Ieri la People's Bank of China (Pboc) ha rialzato i rendimenti sui buoni del Tesoro trimestrali: il collocamento di titoli pubblici del valore di 60 miliardi di yuan (poco meno di 6 miliardi di euro) è stato emesso a un tasso dell'1,3684%, cioè 4,04 punti base sopra i rendimenti offerti la settimana scorsa. Questo ritocco (il primo dallo scorso agosto), ovviamente, ha spinto verso l'alto tutta la curva del costo del denaro: i tassi swap annuali sono schizzati al livello massimo degli ultimi sedici mesi (2,19%, pari a un rialzo di 14 punti base rispetto alla chiusura di mercoledì), mentre i rendimenti swap decennali sono saliti nella stessa misura portandosi al 4,39 per cento.

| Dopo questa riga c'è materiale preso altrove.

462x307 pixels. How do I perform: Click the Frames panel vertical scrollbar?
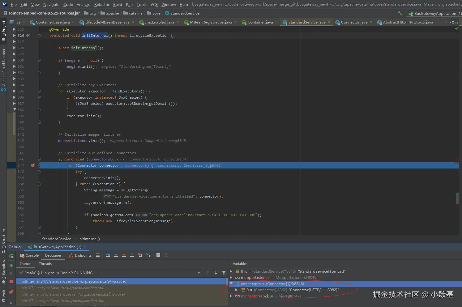227,282
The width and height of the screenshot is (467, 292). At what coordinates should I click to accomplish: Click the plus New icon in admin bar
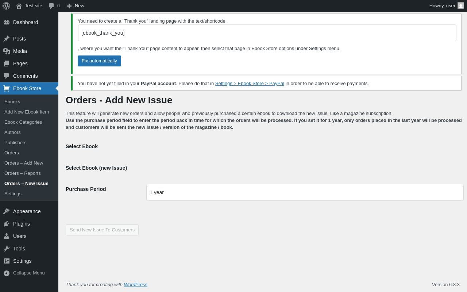click(x=69, y=6)
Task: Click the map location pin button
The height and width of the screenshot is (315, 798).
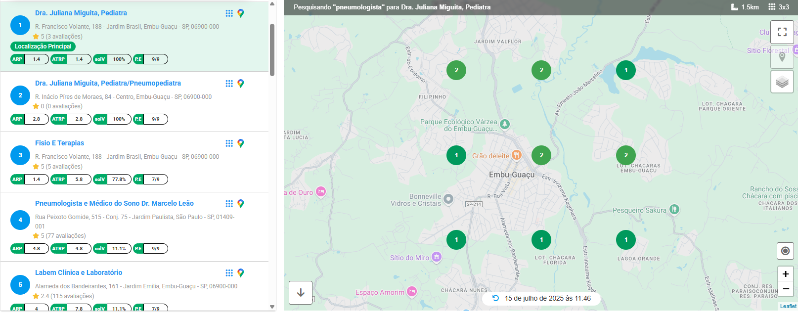Action: [782, 57]
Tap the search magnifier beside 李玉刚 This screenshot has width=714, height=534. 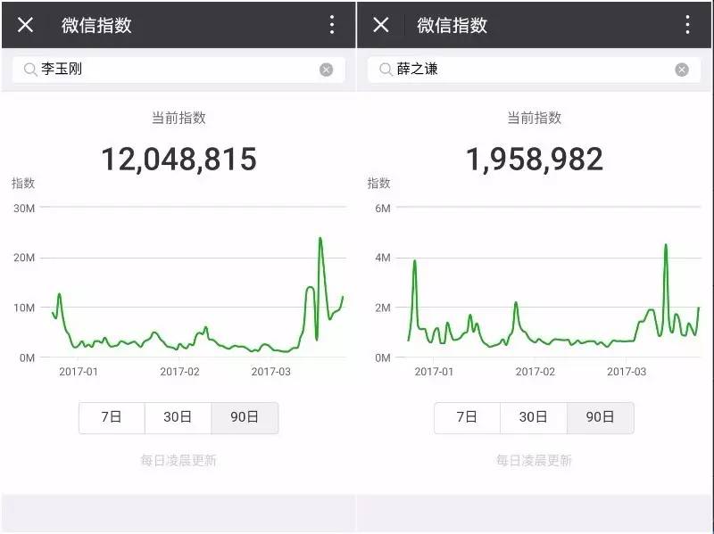point(29,70)
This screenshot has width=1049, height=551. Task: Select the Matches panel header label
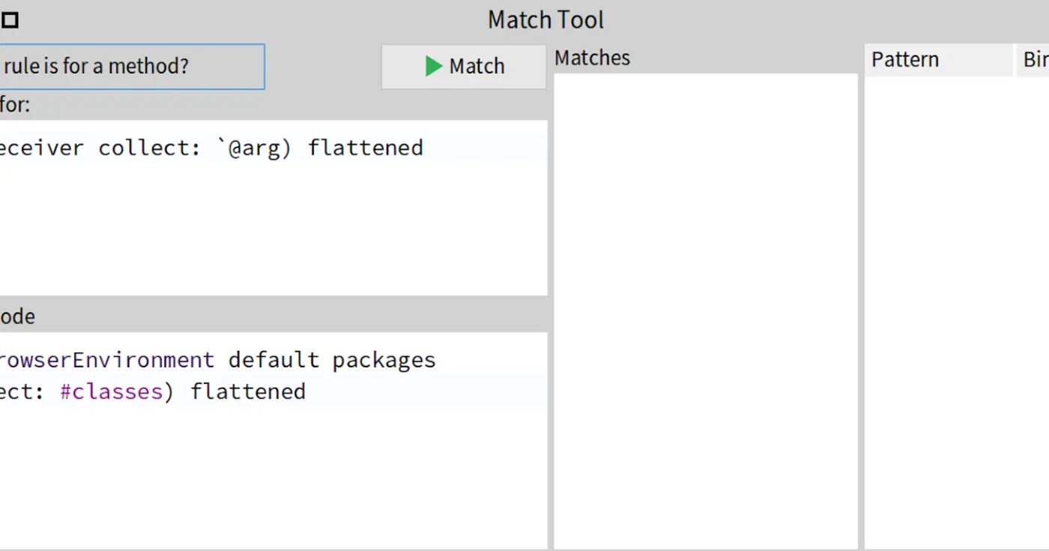pyautogui.click(x=592, y=58)
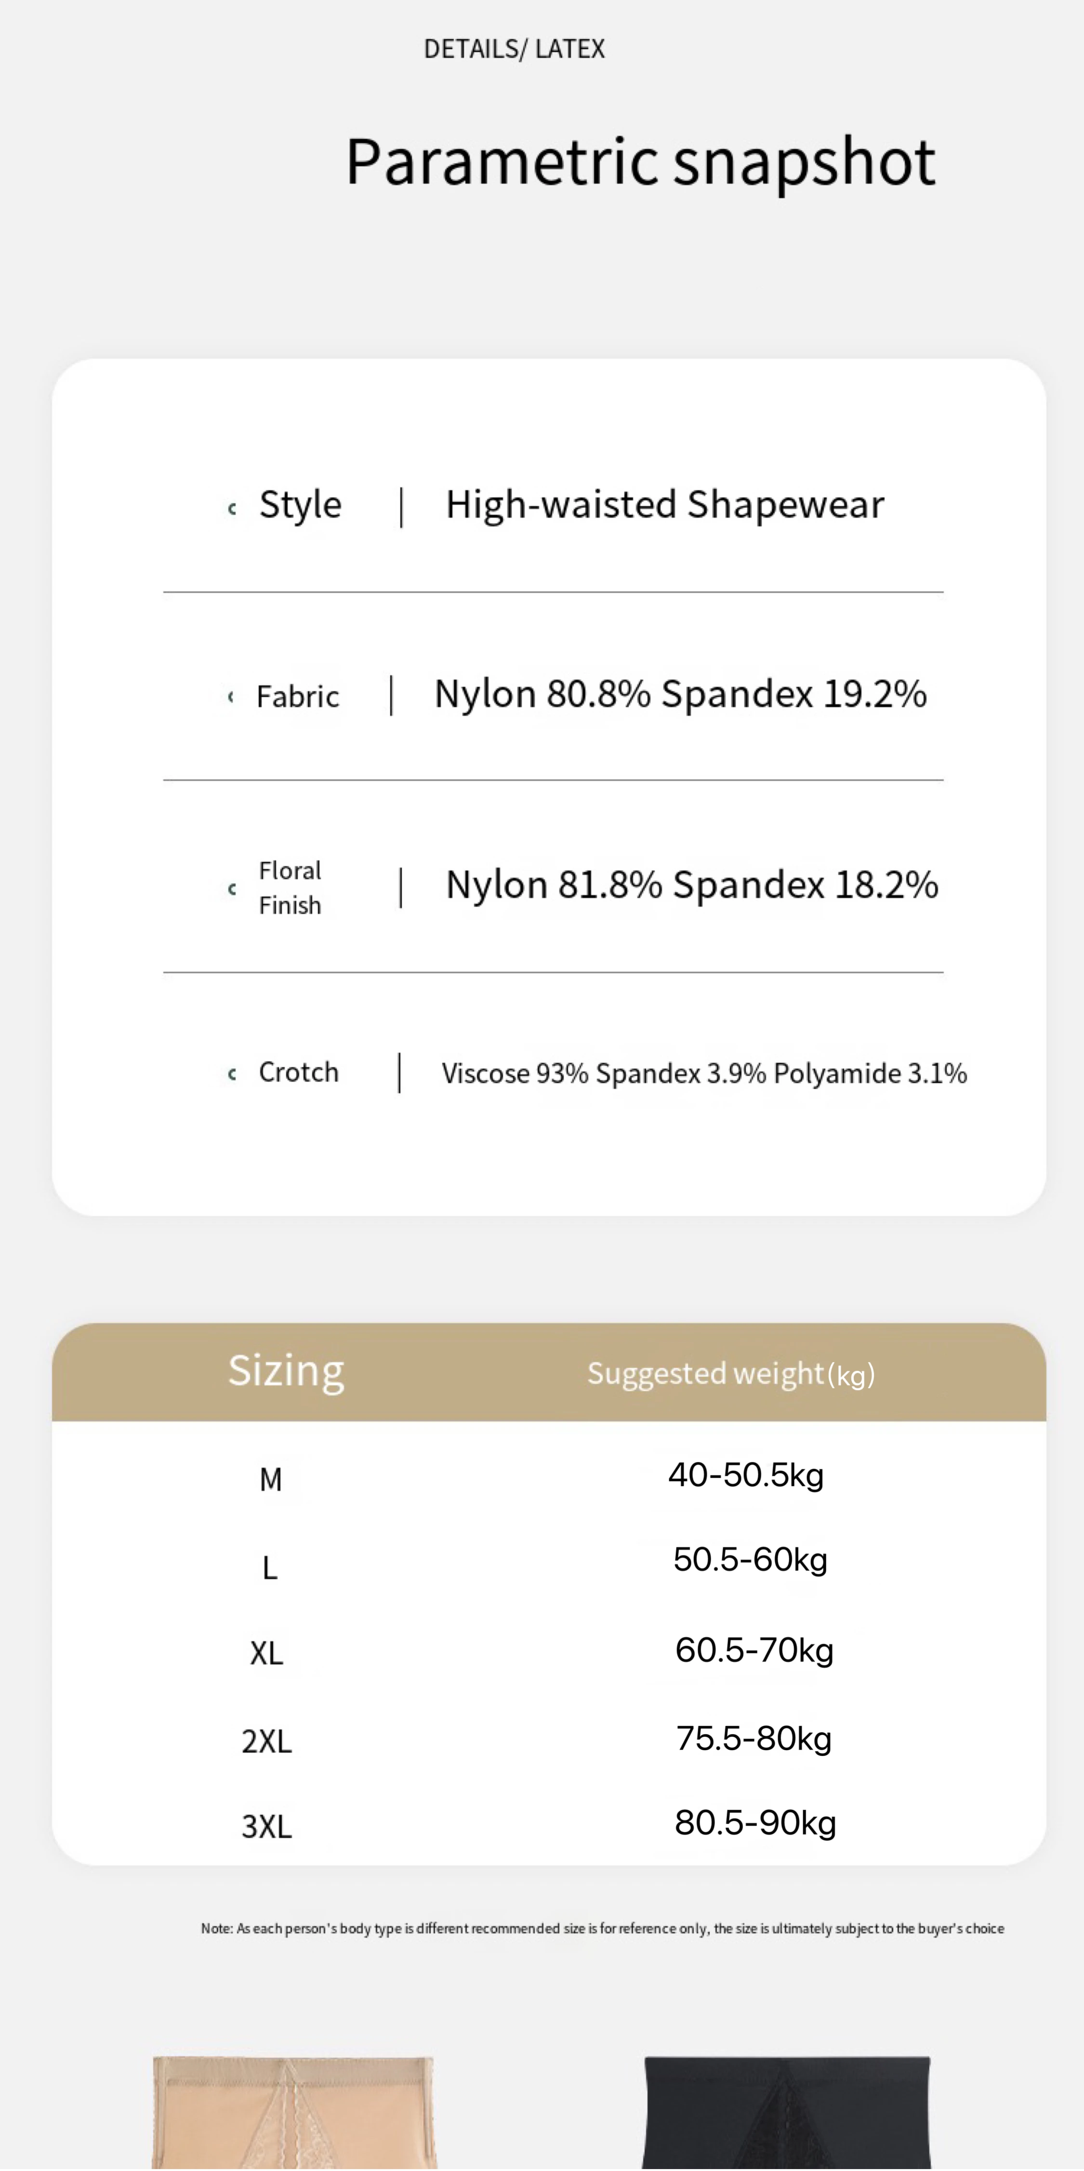
Task: Click the bullet icon beside Crotch
Action: (232, 1074)
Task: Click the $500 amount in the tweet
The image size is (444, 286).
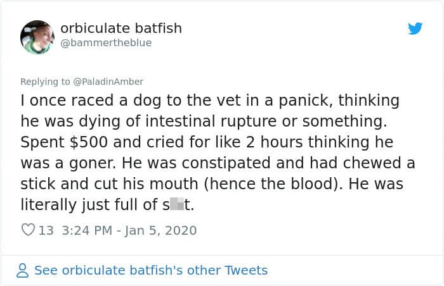Action: (x=89, y=142)
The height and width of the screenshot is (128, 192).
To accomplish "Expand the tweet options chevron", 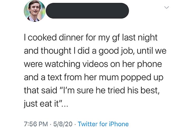I will pyautogui.click(x=166, y=8).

I mercati hanno accolto con stupore la mossa della banca centrale cinese. L'effetto sorpresa è stato tale che a pagarne il prezzo immediato è stata la Borsa di Shanghai, protagonista del peggior scivolone delle ultime due settimane (l'indice ha perso 1,9%). Anche le materie prime hanno reagito negativamente alla notizia: un'eventuale stretta monetaria della Pboc, infatti, potrebbe ridurre la domanda cinese di commodities.

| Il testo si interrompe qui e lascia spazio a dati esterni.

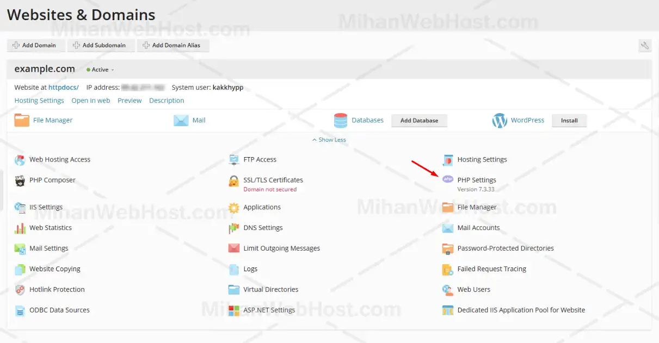This screenshot has width=659, height=343.
Task: Open ODBC Data Sources
Action: pos(59,310)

Probabilmente, commentano alcuni osservatori, è stata una reazione scomposta ed esagerata. «I mercati hanno interpretato l'aumento dei rendimenti trimestrali dei titoli di stato come il segnale di un imminente rialzo dei tassi d'interesse. Ma i tempi per un aumento del costo del denaro non sono ancora maturi», osserva un banchiere occidentale di Shanghai. «Non è stata una stretta monetaria, ma un semplice un intervento tecnico - gli fa eco Robert Rennie, chief strategist di West Banking Corp - La banca centrale ha drenato 137 miliardi di yuan e ha aumentato i rendimenti trimestrali per riportare sotto controllo l'eccessiva crescita di liquidità».
Tuttavia, un fatto sembra certo: la posizione delle autorità monetarie sta cambiando. In Cina solitamente i grandi mutamenti di direzione, prima di essere annunciati ufficialmente, vengono gradualmente trasmessi all'opinione pubblica. Non è un caso, quindi, che nelle ultime settimane qualche economista abbia rispolverato una parola in grande auge nei giorni del boom economico che sembrava cancellata dalla crisi economica: surriscaldamento.
Oggi, dopo la massiccia iniezione di liquidità operata dalla Pboc nel 2009 (da gennaio a ottobre le banche cinesi hanno erogato prestiti per la cifra record di 875 miliardi di euro, oltre il 70% in più rispetto l'anno prima), c'è chi ritiene che nel sistema circoli troppo denaro. Il rischio è che questa enorme massa di moneta si trasformi in credito facile. Con tutto ciò che ne consegue: eccesso di investimenti, sovracapacità, bolle speculative, sofferenze bancarie, inflazione. Surriscaldamento, insomma. In questo caso, per abbassare la temperatura, Pechino dovrà per forza agire sul termostato dei tassi.